Economist's Mock Paper Lands Him Between a Hard Rock and a Hard Place

A number of economists have drawn wide attention in recent years by using methods of the field to explain a range of human behaviors not usually considered the province of the dismal science. So it was not surprising that an economics professor at the University of Calgary struck an unexpected chord of international reaction after dashing off a mock discussion paper that asked who was AC/DC’s better frontman, the late Bon Scott or his replacement, Brian Johnson.

Most readers thought the paper was serious. The professor, Rob Oxoby, raised the matter ostensibly as a means to inquire into the effectiveness of the Australian heavy-metal band’s music on students’ financial decision-making.

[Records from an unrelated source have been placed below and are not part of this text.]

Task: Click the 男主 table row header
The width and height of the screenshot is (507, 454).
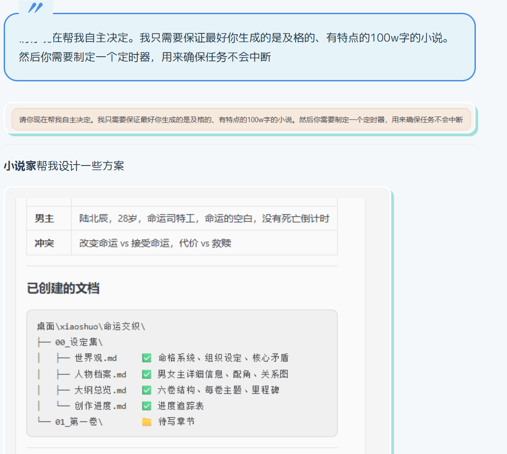Action: point(44,219)
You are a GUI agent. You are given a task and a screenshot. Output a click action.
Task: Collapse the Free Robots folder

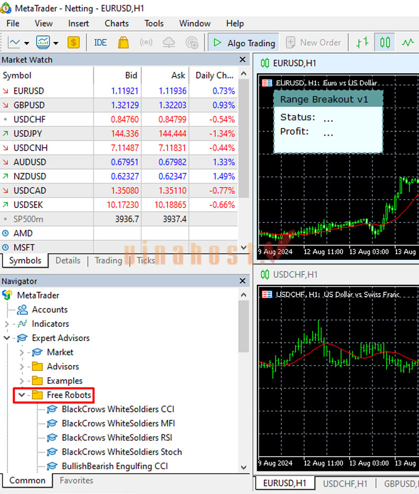click(21, 394)
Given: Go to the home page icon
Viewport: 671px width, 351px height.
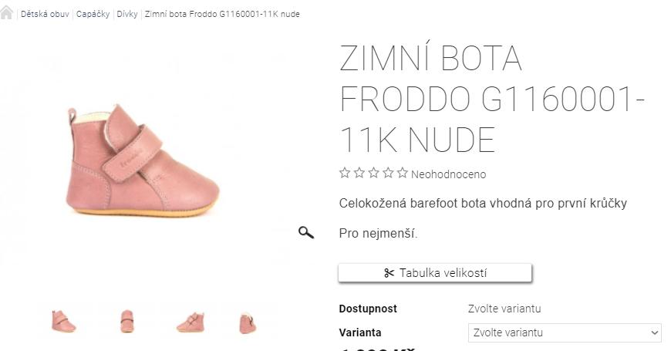Looking at the screenshot, I should pos(7,13).
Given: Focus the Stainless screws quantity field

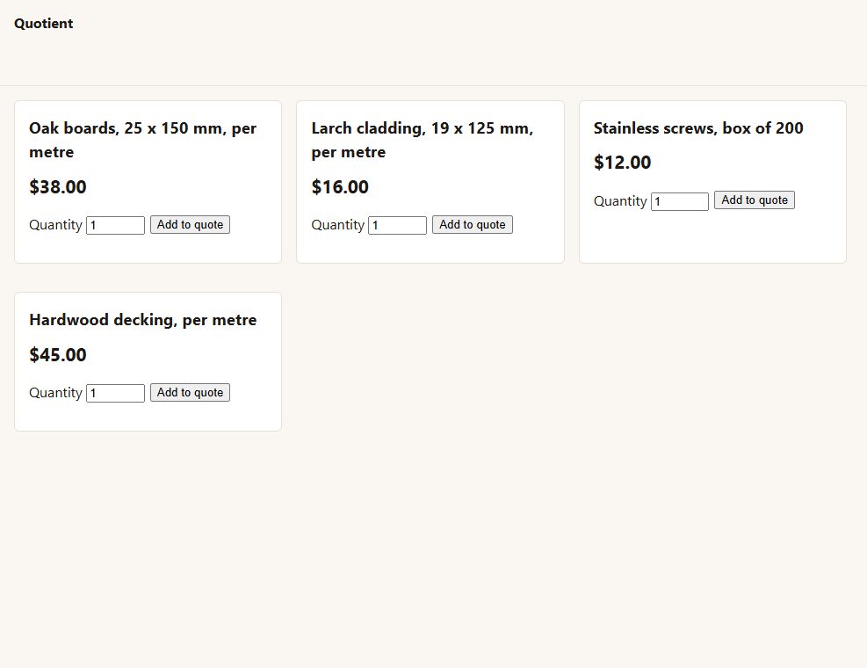Looking at the screenshot, I should point(680,201).
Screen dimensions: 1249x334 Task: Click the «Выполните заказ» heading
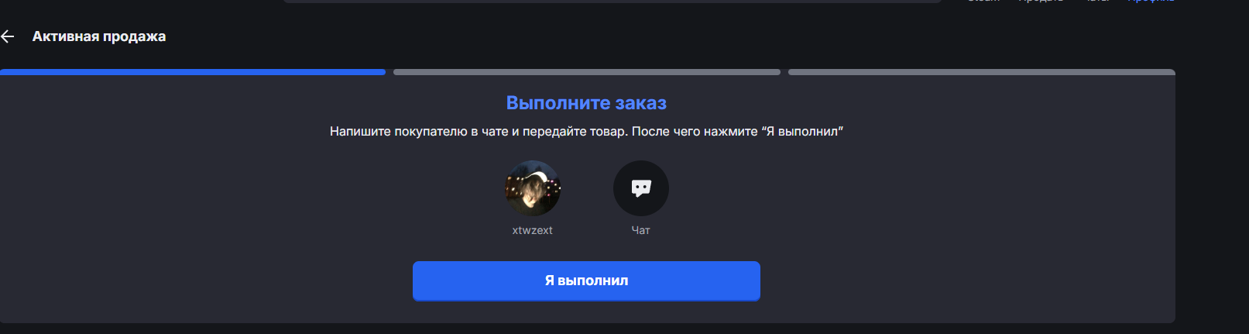(586, 103)
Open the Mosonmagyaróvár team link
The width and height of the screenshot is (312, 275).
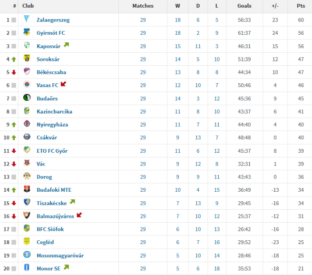click(60, 255)
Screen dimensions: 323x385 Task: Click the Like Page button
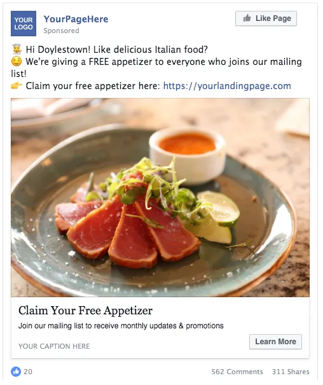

One economist who has made a cottage industry out of studies of such seemingly non-economic phenomena is Steven D. Levitt of the University of Chicago, a co-author of the best-selling book Freakonomics. On Monday he mentioned the AC/DC paper in his Freakonomics blog under the headline “This Is What Happens to People Who Listen to Too Much AC/DC …” The result was a deluge of e-mail for Mr Oxoby. Some were quite nasty, according to an article in the Edmonton Journal.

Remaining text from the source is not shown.